In a remarkable display of unity and commitment to the core values of their faith, the Sisters of Charity of Nazareth have joined a powerful coalition of fifty Catholic organizations and religious congregations, aligning with the Ignatian Solidarity Network to voice a resolute stance on immigration policies in the United States. This coalition, deeply rooted in Catholic social teaching, has taken a significant step by sending letters to the U.S. Senate and Department of Homeland Security Secretary Alejandro Mayorkas, expressing their strong opposition to certain immigration proposals under consideration as part of the Biden administration’s supplemental budget request.
The scene at the U.S. Capitol on October 30, 2023, was emblematic of this movement’s spirit and resolve. Jonathan Mora, a student at Boston College and a member of ISN’s Undocu Network, stood there, representing not just his own views but those of many young people affected by these policies. The Undocu Network, comprising students and recent alumni from Catholic colleges and universities, is a testament to the active involvement of young Catholics in social justice issues, particularly immigration.

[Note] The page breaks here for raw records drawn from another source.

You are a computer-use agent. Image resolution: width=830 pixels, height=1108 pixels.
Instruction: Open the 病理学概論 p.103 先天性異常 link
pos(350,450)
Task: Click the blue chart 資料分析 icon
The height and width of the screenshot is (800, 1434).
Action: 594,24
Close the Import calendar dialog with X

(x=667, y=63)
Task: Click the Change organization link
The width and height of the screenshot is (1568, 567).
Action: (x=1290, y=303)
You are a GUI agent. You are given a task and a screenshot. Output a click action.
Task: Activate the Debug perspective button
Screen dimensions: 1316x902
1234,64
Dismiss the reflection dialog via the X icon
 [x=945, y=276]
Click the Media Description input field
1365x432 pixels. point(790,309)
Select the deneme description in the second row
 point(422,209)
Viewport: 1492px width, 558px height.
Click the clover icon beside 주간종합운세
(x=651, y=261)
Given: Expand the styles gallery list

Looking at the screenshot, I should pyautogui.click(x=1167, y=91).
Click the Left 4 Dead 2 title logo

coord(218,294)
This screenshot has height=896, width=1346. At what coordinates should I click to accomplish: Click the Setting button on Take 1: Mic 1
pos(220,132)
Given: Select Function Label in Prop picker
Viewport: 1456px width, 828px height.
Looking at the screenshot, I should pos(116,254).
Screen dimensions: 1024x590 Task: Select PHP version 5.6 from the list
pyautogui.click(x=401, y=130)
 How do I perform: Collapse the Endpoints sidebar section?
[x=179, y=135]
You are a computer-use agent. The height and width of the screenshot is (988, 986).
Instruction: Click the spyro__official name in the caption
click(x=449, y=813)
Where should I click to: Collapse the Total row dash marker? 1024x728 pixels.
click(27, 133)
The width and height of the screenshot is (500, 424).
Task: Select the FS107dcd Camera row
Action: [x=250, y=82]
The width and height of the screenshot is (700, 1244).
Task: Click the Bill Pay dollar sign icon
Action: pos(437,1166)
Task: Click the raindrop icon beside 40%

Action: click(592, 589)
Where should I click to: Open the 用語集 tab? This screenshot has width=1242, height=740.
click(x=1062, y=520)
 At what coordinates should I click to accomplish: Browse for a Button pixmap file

Central to the coalition’s concerns are proposals that could significantly alter the landscape of asylum in the United States. These include raising the legal standard for accessing asylum, implementing a Title 42-expulsion authority, and expanding expedited removal nationwide. Such measures, the coalition argues, would not only harm vulnerable populations but also go against the Catholic principles of welcoming the stranger and the preferential option for the poor.
Instead, these organizations and congregations are advocating for a more compassionate and just approach. They are urging senators and the administration to seek bipartisan solutions that would support communities welcoming newcomers, provide a pathway to citizenship for long-term undocumented residents (including those often referred to as “Dreamers”), reduce asylum wait times, increase access to legal representation, and address the root causes of forced migration.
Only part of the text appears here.